■ **REQUIREMENT**
Report only how many lines below include "computer".

════════════════

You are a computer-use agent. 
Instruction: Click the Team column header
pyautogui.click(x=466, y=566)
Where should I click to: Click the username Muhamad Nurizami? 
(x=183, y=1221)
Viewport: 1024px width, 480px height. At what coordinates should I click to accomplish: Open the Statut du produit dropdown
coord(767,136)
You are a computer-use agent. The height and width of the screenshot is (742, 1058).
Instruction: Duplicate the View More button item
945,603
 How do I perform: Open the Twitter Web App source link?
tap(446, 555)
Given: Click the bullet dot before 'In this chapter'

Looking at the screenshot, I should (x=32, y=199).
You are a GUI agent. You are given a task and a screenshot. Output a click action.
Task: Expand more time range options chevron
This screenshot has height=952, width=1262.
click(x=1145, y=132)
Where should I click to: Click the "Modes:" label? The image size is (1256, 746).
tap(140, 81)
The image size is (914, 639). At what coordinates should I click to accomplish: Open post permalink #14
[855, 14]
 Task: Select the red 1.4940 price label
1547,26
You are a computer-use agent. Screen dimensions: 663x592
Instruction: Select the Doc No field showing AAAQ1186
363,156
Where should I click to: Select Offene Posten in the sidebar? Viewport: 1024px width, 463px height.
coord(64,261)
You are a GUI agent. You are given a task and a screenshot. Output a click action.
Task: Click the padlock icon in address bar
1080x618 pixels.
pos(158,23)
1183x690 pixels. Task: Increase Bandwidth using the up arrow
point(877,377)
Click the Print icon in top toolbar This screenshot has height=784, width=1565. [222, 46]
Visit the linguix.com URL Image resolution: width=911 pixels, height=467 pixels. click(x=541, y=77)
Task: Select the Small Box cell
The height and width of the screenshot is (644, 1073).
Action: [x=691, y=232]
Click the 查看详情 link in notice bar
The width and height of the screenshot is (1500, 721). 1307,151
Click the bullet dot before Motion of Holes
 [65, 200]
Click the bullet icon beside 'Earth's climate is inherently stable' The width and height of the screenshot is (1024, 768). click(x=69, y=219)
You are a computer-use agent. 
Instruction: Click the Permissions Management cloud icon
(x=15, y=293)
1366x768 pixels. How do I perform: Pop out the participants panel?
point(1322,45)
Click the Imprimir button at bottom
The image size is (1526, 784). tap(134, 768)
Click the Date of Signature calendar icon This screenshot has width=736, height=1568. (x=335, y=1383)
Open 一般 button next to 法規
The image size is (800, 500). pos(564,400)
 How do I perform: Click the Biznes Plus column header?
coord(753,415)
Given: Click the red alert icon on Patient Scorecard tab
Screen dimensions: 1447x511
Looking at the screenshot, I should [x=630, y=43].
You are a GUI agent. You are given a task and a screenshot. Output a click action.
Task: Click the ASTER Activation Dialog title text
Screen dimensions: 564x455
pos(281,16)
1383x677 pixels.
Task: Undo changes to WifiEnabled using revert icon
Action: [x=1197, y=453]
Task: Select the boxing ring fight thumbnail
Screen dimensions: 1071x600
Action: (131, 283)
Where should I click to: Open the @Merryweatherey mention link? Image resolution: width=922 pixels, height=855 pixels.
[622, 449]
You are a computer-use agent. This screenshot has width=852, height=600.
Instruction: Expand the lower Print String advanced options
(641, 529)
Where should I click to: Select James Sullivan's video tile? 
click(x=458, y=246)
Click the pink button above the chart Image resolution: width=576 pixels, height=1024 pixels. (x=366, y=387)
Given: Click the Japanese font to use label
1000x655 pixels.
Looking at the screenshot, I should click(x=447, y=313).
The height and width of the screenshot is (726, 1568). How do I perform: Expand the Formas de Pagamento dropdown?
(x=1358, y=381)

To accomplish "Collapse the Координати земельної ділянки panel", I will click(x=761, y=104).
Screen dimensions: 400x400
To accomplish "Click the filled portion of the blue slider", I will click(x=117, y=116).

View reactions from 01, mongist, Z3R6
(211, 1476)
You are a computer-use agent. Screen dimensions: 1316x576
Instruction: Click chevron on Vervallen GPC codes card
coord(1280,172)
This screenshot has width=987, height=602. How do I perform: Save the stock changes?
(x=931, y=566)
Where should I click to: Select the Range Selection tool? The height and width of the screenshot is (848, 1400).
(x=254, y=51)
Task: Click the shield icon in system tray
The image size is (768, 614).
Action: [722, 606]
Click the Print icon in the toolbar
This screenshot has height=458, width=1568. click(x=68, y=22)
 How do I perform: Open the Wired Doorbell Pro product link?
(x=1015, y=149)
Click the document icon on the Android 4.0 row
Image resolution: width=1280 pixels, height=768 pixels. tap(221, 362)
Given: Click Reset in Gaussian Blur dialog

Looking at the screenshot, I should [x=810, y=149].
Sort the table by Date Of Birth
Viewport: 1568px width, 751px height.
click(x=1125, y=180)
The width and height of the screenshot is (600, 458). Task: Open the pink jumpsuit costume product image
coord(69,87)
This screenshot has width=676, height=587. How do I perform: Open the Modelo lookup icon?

════════════════

■ **SOLUTION**
6